AMERICAN LIFESTYLE DOYENNE, TV personality, businesswoman, and author Martha Stewart turned 80 on August 3rd. The woman who taught America how to entertain, decorate, garden, and cook is a well-known animal lover who, over the years, has owned “at least 20 cats, 25 dogs, 10 chinchillas, and scores of canaries and parakeets have lived happily in my homes,” along with ten horses, two ponies, three donkeys, and countless farm animals. Recently she was photographed sitting in the stands on June 13th at the 145th annual Westminster Kennel Club Dog Show—and, at 80, looks amazing.
Whether it’s how to decorate for your lifestyle, how to make a perfect hard-boiled egg or last-minute appetizers, such as “parmesan-and-pepper-sticks,” or stylish outdoor entertaining essentials, such as an all-weather outdoor bar cart, Martha has instructed countless millions of enthusiasts on the art of fine living. Indeed, her unique brand—and talent for self-marketing—has inspired women the world over to bring her vision into their own homes with a multitude of Martha Stewart licensed products sold worldwide. Her dozens of bestselling books on cooking, entertaining, gardening, weddings, and decorating and her eponymous magazine set the bar for elegance and simplicity. She has hosted two syndicated television programs, Martha Stewart Living, which aired from 1993 to 2004, and Martha, which ran from 2005 to 2012. According to Forbes Magazine, she is worth over $1 billion.
Her life reads like a novel: heroine comes from humble beginnings; heroine works hard no matter what the cost; heroine becomes one of the most famous women in the world. Born August 3, 1941, the second of six children of Polish Catholic parents, Martha Grace Kostyra was three years old when her family moved to Nutley, New Jersey. Her mother taught her how to cook and sew, and her father taught her to garden—skills that would later serve her so well. She was babysitting for neighbors Mickey Mantle and Yogi Berra’s children when she was ten. She began earning money as a model when she was 15 and continued through college to supplement scholarships she was awarded to Barnard and Columbia University, where she studied art and architecture. In July 1961, at the age of 20, she left college to marry Andrew Stewart, a law student at Yale University in New Haven, Connecticut.

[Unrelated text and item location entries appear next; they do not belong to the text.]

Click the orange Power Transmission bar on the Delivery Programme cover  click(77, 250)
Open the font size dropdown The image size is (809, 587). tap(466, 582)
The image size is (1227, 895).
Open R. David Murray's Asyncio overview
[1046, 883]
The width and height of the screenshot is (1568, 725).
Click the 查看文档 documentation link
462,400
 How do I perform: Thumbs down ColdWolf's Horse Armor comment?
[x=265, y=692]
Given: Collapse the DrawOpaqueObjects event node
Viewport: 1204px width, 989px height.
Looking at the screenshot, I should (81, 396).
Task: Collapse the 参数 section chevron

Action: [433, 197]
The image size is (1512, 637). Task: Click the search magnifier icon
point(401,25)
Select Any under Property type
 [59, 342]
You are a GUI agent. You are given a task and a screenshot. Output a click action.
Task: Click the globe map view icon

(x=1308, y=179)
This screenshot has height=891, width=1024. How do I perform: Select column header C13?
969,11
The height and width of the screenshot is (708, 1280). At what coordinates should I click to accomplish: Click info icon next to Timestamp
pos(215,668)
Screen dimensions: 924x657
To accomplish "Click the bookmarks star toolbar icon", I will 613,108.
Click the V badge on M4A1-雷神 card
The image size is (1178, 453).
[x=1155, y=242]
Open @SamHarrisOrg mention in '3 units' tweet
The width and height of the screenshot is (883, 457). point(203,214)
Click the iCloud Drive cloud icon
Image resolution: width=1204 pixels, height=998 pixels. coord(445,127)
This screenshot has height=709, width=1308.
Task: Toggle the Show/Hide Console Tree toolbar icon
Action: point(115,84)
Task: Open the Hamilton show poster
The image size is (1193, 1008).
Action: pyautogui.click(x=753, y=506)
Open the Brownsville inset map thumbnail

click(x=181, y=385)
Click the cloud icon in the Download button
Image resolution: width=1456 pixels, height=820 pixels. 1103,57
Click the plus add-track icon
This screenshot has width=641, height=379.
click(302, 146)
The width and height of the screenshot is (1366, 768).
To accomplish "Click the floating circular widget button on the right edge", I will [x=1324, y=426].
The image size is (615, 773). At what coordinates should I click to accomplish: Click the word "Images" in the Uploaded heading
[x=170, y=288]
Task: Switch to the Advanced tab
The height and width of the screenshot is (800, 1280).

The Stewarts bought an 1805 farmhouse in Westport, Connecticut, which they lovingly restored. Soon after, she started her own catering business and gave cooking classes at The Silo in New Milford, Connecticut, at the farm owned by the late Tonight Show with Johnny Carson bandleader and conductor of the New York Pops Orchestra, Skitch Henderson, and his wife, Ruth, where cooking greats such as James Beard and Jacque Pepin also conducted culinary classes. Martha threw herself into her work with all her energy and enthusiasm and established a unique, upscale “farm and country brand” which would define her popular style, In 1997, her multiple businesses came under the umbrella of Martha Stewart Living Omnimedia.
Her otherwise fairytale story was interrupted by her conviction of three felony charges in 2004 for conspiracy, obstruction of an agency proceeding, and making false statements to federal investigators, for which she served five months in a federal correctional institution. After her release, she pulled herself up by her bootstraps in true Marth Stewart fashion as adoring fans rallied ‘round her. She did just as the Dowager Duchess of Downton Abbey suggested: “Never complain, never explain,” to become more successful than ever before.
Martha and Andrew Stewart have one child together, a daughter. In 1990, the couple divorced. Though she has been linked with several well-known men, Martha remains unmarried and spends her time between her homes in Bedford, New York and northern Maine.